My goal should be quite straight forward: I have a PostgreSQL running in Cloud SQL, and want to use Datastream to transfer data to Big Query, within the same project, preferably through private IP connectivity.
I have set up the database with private IP, created a private connectivity in Datastream with an available IP range on the database's VPC, and set up a connection profile towards the private IP with the correct credentials.
All I get for now is a timeout when I test the connection, being a bit hard to debug.
I have also tried enabling firewall rules to accept the traffic, with the same result. (Is it necessary to create firewall rules in this case?)
At first I thought the reverse proxy would only be needed when connecting from outside the GCP project or from other networks. Do I really need it in this case as well? Shouldn't they be accessible when they are within the same GCP project?
The amount of work and config needed to make this work leads me to believe that I am doing something the wrong way or not following best practice here. As this is assumably a central part of Datastream/GCP functionality, I assume there is a simpler and more easy to maintain way? I am setting up several databases to transfer analytics data to Big Query, so minimizing the overhead for each of them is a big advantage.
What would be the preferred way to acheive this?

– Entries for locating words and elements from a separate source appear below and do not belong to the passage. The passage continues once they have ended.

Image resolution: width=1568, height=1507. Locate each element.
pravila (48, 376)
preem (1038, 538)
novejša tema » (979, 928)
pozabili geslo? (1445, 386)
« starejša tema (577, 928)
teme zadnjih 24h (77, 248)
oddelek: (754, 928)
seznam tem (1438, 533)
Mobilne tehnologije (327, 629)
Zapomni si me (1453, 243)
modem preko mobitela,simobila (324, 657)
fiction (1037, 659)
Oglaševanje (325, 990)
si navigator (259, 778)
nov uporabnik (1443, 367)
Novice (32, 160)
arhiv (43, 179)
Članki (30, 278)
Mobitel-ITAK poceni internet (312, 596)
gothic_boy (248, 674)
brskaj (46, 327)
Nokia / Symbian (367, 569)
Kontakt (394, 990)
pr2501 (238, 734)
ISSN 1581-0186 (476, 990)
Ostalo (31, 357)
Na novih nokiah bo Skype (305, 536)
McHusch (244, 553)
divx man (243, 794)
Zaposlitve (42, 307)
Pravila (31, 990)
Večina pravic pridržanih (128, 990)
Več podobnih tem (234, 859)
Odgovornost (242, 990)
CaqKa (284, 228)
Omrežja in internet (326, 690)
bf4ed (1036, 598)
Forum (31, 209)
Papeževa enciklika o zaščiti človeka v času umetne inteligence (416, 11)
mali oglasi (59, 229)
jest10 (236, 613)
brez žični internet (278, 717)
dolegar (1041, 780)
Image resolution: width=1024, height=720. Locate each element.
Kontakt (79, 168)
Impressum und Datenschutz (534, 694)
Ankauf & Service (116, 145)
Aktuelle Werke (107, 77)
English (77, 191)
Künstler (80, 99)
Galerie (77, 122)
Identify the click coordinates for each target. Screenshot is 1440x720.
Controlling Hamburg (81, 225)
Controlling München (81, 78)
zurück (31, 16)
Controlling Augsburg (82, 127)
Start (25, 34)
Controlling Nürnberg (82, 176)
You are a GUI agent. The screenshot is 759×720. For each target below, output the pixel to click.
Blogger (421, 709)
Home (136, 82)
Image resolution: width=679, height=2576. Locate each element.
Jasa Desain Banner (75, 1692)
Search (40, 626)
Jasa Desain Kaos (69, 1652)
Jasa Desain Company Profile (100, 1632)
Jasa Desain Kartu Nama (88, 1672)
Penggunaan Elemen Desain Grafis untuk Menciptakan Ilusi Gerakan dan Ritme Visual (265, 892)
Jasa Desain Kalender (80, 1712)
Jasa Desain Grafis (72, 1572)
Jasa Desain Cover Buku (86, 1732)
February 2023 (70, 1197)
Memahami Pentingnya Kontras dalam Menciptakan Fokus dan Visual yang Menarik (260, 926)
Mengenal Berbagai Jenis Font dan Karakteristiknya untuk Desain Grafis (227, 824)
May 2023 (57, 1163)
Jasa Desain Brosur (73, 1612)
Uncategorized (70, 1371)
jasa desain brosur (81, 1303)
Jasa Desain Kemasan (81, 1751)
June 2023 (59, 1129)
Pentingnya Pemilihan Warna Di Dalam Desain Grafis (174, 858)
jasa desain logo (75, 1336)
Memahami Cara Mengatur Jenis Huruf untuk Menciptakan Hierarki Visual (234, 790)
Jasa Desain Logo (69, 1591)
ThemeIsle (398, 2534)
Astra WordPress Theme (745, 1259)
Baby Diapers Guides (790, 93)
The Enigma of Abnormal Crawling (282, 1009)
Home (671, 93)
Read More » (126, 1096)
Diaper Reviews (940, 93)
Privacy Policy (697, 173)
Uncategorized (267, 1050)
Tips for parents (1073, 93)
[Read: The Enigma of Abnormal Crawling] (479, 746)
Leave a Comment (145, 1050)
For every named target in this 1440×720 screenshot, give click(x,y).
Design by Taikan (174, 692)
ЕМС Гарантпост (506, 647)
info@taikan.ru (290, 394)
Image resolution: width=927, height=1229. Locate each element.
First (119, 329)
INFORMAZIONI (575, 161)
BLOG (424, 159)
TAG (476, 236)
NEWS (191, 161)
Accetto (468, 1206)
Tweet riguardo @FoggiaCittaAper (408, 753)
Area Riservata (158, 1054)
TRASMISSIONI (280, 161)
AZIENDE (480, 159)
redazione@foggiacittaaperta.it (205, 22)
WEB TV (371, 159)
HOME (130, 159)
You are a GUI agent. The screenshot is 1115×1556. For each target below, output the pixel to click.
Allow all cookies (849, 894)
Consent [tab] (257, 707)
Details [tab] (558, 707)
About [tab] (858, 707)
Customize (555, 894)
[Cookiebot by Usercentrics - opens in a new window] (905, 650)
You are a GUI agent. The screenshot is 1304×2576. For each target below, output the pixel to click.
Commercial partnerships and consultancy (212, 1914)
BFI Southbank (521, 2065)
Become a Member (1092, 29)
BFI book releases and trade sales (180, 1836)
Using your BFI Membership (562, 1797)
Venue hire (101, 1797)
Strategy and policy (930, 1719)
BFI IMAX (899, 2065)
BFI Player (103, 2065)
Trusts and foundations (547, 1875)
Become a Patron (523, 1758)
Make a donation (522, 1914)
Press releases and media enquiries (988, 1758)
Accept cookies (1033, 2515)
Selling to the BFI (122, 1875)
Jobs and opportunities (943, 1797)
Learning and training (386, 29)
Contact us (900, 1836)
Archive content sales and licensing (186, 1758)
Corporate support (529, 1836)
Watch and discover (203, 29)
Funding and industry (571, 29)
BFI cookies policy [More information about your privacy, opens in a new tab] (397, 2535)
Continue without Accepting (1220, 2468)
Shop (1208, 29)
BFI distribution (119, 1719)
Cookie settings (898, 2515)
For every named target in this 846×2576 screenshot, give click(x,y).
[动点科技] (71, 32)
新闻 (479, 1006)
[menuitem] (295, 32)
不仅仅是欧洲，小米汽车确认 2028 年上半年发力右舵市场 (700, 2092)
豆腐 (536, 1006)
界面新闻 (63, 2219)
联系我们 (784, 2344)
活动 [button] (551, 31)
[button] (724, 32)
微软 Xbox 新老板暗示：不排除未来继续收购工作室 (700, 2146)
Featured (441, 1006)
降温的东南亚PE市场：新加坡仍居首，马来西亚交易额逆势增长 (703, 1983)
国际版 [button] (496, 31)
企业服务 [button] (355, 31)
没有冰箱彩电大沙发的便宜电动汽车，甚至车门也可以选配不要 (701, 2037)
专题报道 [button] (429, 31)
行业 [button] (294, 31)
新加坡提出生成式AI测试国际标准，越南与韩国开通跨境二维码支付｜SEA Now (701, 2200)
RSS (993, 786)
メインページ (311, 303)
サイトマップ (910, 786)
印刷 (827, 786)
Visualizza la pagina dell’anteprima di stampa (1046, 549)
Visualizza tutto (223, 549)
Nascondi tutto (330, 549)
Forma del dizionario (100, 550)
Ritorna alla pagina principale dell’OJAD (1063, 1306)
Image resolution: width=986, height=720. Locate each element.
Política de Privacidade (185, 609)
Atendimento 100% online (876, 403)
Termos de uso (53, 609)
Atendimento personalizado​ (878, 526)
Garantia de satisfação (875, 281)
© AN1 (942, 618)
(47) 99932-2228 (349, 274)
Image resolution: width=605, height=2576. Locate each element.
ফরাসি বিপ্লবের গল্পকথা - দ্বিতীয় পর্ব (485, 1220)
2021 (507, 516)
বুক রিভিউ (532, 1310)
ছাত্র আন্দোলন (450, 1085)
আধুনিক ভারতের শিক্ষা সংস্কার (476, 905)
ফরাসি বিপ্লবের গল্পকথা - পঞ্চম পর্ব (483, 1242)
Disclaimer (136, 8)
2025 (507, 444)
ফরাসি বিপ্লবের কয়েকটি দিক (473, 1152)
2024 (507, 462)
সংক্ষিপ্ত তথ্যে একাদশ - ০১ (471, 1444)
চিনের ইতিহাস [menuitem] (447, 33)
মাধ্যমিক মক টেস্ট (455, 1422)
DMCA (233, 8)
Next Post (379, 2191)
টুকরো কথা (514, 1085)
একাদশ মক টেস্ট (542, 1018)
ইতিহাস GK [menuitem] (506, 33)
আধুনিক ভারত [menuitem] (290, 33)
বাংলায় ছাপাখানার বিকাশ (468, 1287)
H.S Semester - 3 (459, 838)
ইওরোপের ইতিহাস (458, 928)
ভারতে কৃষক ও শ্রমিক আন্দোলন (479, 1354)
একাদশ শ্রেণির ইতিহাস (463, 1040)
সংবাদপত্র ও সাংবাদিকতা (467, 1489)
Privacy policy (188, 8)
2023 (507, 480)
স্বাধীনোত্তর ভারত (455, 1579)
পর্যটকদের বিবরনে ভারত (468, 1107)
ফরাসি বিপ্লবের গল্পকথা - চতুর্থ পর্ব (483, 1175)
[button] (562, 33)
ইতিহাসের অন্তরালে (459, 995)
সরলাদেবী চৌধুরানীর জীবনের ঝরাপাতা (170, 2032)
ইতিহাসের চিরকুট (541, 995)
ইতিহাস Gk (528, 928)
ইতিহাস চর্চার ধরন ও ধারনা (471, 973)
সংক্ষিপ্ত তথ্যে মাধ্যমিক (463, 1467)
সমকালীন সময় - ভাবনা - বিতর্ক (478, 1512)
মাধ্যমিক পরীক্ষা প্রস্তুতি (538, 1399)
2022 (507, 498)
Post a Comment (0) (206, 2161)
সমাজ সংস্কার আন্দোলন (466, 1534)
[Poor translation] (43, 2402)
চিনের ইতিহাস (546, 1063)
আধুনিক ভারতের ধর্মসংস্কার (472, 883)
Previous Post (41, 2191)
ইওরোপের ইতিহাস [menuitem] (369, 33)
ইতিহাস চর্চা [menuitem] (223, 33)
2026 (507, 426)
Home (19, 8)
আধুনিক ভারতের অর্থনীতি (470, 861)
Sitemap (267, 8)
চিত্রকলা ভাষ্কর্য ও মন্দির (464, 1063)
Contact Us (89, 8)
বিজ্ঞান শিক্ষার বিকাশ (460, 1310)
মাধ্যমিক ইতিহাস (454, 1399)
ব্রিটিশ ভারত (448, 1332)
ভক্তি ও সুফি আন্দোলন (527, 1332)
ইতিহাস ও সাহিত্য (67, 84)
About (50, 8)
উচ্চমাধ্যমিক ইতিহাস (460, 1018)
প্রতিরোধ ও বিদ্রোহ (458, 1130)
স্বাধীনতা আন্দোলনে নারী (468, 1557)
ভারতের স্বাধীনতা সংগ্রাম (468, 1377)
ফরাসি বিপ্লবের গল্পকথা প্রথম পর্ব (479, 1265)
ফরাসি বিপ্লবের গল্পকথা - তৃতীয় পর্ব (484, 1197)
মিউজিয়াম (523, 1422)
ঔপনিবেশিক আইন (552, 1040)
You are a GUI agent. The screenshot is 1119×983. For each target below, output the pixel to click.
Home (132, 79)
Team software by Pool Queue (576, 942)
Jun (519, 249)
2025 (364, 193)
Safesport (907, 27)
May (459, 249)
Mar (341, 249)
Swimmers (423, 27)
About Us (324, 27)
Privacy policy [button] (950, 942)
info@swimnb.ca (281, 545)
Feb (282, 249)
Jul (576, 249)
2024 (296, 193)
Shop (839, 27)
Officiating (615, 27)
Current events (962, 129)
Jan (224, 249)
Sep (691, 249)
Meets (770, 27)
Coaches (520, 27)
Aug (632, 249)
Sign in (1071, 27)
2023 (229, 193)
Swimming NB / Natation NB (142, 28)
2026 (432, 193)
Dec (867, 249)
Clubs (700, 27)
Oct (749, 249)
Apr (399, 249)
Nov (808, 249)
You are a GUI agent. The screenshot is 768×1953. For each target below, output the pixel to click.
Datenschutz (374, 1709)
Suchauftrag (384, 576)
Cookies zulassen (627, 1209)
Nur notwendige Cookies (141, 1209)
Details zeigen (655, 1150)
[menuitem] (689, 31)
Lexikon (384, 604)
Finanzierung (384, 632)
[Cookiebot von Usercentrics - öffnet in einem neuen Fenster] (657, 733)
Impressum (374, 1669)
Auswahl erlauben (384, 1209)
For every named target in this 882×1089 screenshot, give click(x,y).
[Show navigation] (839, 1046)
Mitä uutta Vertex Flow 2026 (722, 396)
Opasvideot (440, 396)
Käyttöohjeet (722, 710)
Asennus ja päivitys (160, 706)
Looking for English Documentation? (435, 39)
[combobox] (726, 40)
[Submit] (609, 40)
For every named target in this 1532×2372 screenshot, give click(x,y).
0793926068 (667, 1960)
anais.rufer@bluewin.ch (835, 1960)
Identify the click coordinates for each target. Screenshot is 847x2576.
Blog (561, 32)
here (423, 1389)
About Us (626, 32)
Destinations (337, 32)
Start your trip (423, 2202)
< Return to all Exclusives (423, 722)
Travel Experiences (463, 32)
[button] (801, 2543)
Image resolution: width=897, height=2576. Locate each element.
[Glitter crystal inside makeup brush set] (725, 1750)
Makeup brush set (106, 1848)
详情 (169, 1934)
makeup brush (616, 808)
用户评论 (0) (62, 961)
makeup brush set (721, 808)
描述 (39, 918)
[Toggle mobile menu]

Side question: Apart from Datastream, is there another preferred way / best practice to transfer data to Big Query from Cloud SQL? In the Cloud SQL config I see the option "Enable private path: Allows other Google Cloud services like BigQuery to access data and make queries over Private IP" but I can't find much documentation on what this is and how to use it.
Do I need a reverse proxy even if they are in the same project?
Yes unfortunately I do believe you need to setup a "reverse proxy" or intermediary VM even within the same project for the VPC network.
The reason being for this stated in the docs is:
When you configure a Cloud SQL for PostgreSQL instance to use private IP addresses, you use a VPC peering connection between your VPC network and the VPC network of the underlying Google services where your Cloud SQL instance resides. (Cloud SQL blue square in above digram)
Because Datastream's network (Datastream blue rectangle in diagram) can't be peered directly with Cloud SQL's private services network, and because VPC peering isn't transitive, a reverse proxy for Cloud SQL is required to bridge the connection from Datastream to your Cloud SQL instance."
Basically what this means is because Cloud SQL is a managed service and uses its own "Cloud SQL" protected VPC and Datastream is a managed service with its own "Datastream" VPC it results in a transitive VPC peering conflict. To resolve this transitivity issue, a middle client/proxy must be established to forward the traffic.
Apart from Datastream, is there another preferred way / best practice to transfer data to BigQuery from Cloud SQL?
This depends on the use-case or meaning of "transfer data" so let me try and showcase the options/products.
First ask yourself which of the below use-cases are you?
a) You want to transfer data in real-time from Cloud SQL Postgres to BigQuery so that the data also resides in BigQuery
b) You want to read Cloud SQL data into BigQuery and use it for analysis?
If you are Option a) than yes this is where Datastream comes in as the product/feature for you. Datastream is a change data capture (CDC) and replication service that lets you synchronize data reliably, and with minimal latency. Basically as data is added to Cloud SQL Postgres it will be synced and replicated into BigQuery in almost real-time. The benefit here is that BigQuery data will be consistently updated without you needing to do extra work.
If you are Option b) and you want to quickly read data from Cloud SQL into BigQuery for analysis and are fine with the data residing purely in Cloud SQL than Datastream might be too much overhead. Cloud SQL Federated Queries allow you to read/query Cloud SQL data into BigQuery and may be a possible option. Selecting the Private path for Google Cloud services checkbox is what enables these federated queries for Private IP Cloud SQL instances as discussed in Connect Cloud SQL to BigQuery docs.